In a heated presidential election campaign, are college classrooms becoming improperly political? Two recent news reports address the issue.
At The Ohio State University, a professor notified fellow professors that the Obama campaign was willing to send a volunteer to classrooms to encourage students to register, a pitch that would take about five minutes of class time. The message also said the staffer could talk to students about volunteering with the Obama campaign, but if professors “weren’t comfortable” with that, the presentation would be limited to voter registration. A report about the message appeared in the Chronicle of Higher Education, and the OSU administration reacted promptly. The University Provost sent a message to faculty stating that “we must make absolutely certain that Ohio State does not engage in partisan political activities,” which includes “inviting political organizers into our classrooms.” The message added that national elections are important and exciting, but the OSU faculty and administration needed to ensure that “Ohio State will be seen as a base for impartial discourse.”
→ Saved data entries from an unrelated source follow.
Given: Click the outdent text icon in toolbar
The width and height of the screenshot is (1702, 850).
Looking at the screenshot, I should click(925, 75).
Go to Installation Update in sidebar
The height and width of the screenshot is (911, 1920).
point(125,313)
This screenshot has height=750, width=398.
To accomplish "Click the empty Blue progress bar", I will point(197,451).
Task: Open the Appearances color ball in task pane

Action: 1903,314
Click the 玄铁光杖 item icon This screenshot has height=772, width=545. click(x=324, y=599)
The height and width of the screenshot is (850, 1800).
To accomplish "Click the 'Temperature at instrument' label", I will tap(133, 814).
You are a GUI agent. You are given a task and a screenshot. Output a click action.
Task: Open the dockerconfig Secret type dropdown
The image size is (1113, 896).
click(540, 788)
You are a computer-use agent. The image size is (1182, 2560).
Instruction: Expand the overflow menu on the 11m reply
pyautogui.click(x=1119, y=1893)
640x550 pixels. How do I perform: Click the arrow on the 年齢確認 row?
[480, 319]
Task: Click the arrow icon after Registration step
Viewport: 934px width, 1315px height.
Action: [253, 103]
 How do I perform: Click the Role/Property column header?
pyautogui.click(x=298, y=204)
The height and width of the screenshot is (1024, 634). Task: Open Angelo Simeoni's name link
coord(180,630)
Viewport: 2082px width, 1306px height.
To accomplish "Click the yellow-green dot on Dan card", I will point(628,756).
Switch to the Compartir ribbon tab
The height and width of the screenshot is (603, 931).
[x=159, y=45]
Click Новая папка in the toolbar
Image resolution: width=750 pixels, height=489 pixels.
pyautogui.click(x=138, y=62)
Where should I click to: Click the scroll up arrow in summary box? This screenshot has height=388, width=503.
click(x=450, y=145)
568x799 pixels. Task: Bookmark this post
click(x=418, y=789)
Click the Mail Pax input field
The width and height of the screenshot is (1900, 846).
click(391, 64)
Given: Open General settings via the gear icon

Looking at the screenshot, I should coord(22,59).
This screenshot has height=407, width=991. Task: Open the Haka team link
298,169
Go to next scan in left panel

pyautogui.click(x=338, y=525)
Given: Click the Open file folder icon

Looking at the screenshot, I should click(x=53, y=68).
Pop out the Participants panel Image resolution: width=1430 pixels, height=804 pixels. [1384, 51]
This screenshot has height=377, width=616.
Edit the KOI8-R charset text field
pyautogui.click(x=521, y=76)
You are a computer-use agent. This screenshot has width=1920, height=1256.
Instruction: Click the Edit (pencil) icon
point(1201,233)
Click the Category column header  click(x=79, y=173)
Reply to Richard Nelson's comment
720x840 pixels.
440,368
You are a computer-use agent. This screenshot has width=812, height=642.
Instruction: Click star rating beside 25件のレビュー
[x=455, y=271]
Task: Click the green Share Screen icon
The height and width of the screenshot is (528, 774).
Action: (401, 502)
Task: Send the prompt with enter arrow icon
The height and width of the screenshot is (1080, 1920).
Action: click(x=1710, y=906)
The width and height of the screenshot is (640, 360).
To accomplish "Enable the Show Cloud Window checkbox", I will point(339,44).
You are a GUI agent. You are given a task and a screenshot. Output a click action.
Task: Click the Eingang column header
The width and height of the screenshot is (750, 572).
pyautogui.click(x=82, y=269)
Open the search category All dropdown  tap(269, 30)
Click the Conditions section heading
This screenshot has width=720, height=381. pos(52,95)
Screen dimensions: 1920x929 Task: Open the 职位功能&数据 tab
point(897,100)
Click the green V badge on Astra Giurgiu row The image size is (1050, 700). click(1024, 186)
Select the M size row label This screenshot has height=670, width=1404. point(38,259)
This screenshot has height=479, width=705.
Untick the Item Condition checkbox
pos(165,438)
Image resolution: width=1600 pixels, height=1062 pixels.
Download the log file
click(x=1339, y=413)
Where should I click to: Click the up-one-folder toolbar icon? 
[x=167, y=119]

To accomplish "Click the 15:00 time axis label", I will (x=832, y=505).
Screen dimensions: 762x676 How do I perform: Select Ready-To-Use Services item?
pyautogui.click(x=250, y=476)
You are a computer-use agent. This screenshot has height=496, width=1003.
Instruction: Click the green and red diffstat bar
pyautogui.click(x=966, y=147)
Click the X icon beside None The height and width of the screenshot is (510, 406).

More recently, a professor at a Florida college is reported to have handed out pledges to vote for President Obama to her students during a math class; when the reports came to light, the school commenced an investigation to determine if its policies had been violated and the professor went on a leave of absence.
Do these reports show that our colleges and universities are being vigilant in ensuring that classrooms aren’t used as political indoctrination sessions? Or, as some conservatives claim, are such reports merely addressing the tip of the iceberg of partisan political discourse — discourse that conservatives suspect is overwhelmingly liberal in orientation?
Colleges always will be hotbeds of political discussion among students, but I think most colleges and universities are legitimately trying to avoid partisan hackery by faculty members. I was encouraged by the Lantern article which quoted OSU students as saying that professors weren’t expressing their personal political views in the classroom or pressuring students to vote one way or another.
This is an election where there is heated feeling on both sides. Under such circumstances, you’d expect a professor to cross the line now and then. The important thing is for school administrations to keep an eye our for such policy violations, respond to any reports with appropriate investigations, and remind faculty and staff of the rules. American institutions of higher education should strive to achieve a neutral setting where students feel free to discuss and debate all political viewpoints — which is a lot of what college should be about.